FASN is relocalized to sites of DENV replication. (A) Huh-7.5 cells were mock- or DENV-infected at a multiplicity of infection of 1–5, fixed 36–48 h postinfection, and probed with a monoclonal antibody against FASN. Insets reflect zoomed areas of the boxed regions. (Scale bar: 30 μm.) ImageJ quantitation of the fluorescent intensity of FASN staining in DENV-infected cells (B) compared with mock-infected cell size and cell size in DENV-infected or mock-infected cells (C) (average ± SEM). ns, not significant. Infected cells were probed with antibodies against FASN and the DENV NS1 (D) or dsRNA (E), the DENV replication intermediate. Insets reflect zoomed areas of the boxed regions. (Scale bar: 30 μm.) (F) 3D reconstruction of a z-stack taken through a DENV-infected cell stained with antibodies to dsRNA (green) and FASN (red). (G) Two-photon microscopy of a DENV-infected cell probed for dsRNA and FASN. Intensities plots represent the fluorescent intensity of red, green, and blue pixels along the white line in the inset panels. (Scale bar: 1,500 nm.)

Fig. 3.

FASN levels are not dramatically changed during DENV infection. Huh-7.5 cells were DENV-infected at a multiplicity of infection of 5. At the indicated times postinfection, cells were lysed and protein was extracted. Western blot analysis was performed to determine the relative levels of FASN protein. The blot was stripped and reprobed with actin antibodies as a loading control or with NS3 antibodies to indicate DENV infection.

Fig. 4.

DENV NS3 interacts with FASN. HEK 293T cells were transfected with a V5-tagged NS3 (A) or V5-tagged NS2B-3 (B) expression construct. Seventy-two hours posttransfection, cells were fixed and stained with antibodies to detect the tagged NS3 (green) and FASN (red). The intensity plots represent the fluorescent intensities along the line indicated in the merge panel. (Scale bar: 30 μm.) (C) Ten-fold serial dilutions of diploid yeast transformed with AD-FASN and BD-NS3 constructs (or their respective controls) were plated on yeast two-hybrid selection media or diploid selection media. Growth on the yeast two-hybrid selection media indicates an interaction between the proteins.

Fig. 5.

DENV infection stimulates fatty acid biosynthesis, and de novo synthesized lipids are incorporated into sites of DENV replication.
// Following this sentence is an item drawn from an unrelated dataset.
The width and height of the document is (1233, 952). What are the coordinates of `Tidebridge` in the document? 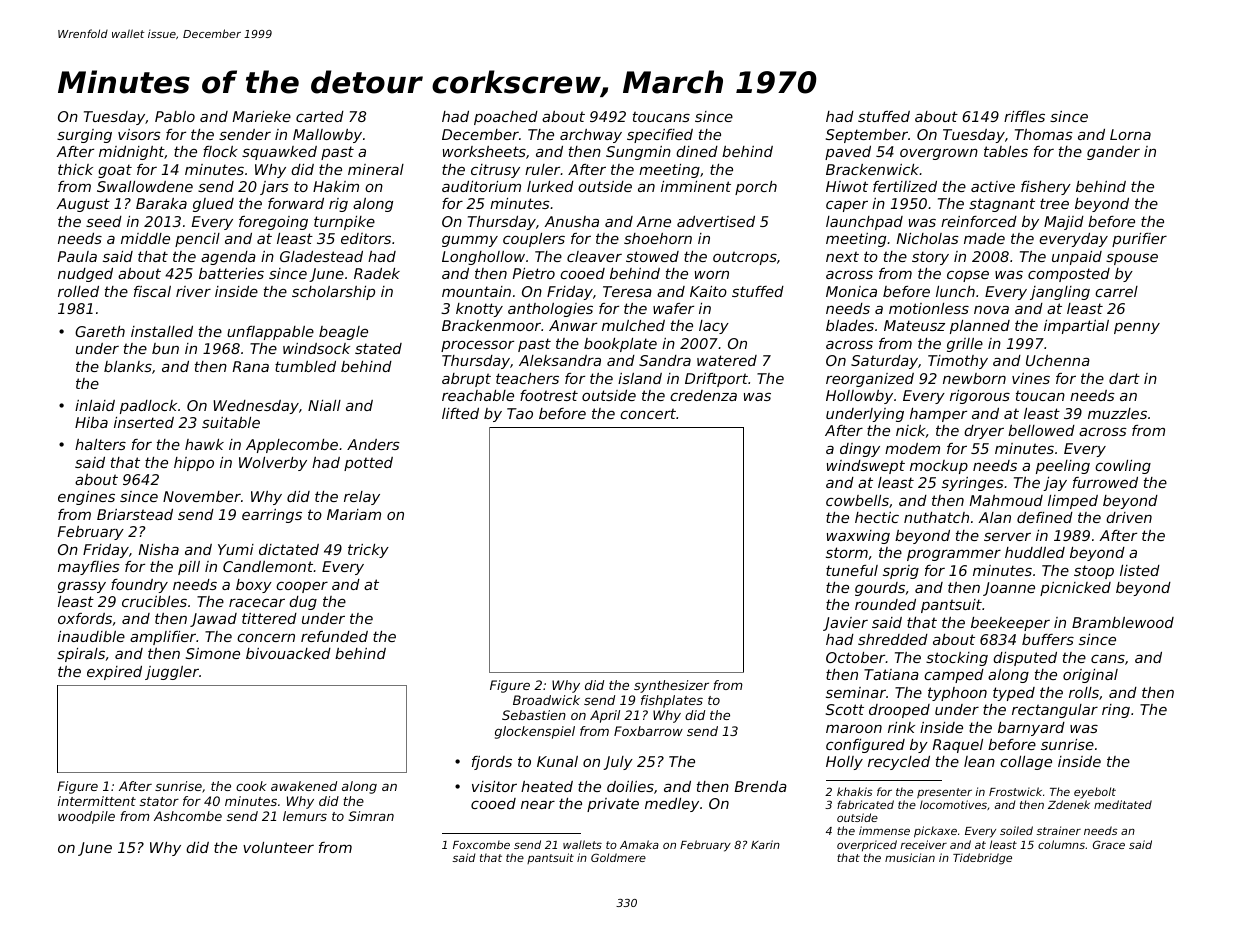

HEL cells were pulsed with ¹⁴C-acetate for 4 h, rinsed, DENV- or mock-infected for ∼36 h, and lysed, and the postnuclear fraction of the cells was recovered. The lysate was lipid-extracted and quantified (A) or applied to an OptiPrep gradient (B–E). (B) Lipid extraction of the fractions to determine the amount of radiolabel incorporated into lipids. (C) Percent increase in radiolabel in each fraction from DENV-infected cells compared with mock infection. (D) DENV RNA in each fraction as determined by RT-PCR. The dotted line at 500 copies represents the detection limit of the assay. (E) Cell lysates from DENV- or mock-infected cells were incubated with ¹⁴C-malonyl–CoA as a direct measure of fatty acid biosynthesis. The FASN inhibitor C75 was applied to verify that the radiolabel incorporation was attributable to FASN activity. Protein was extracted from the DENV and mock reactions and blotted for the presence of FASN and actin. (F) Huh-7.5 cell lysates were incubated with ¹⁴C-malonyl–CoA and increasing concentrations of purified recombinant NS3 (2, 4, or 8 μg) or a corresponding BSA control. C75 (1 mM) was added in parallel to a sample containing NS3. Lipids were extracted, and the radiolabel incorporation was quantified via scintillation counting. The buffer-only control indicates the background of the assay.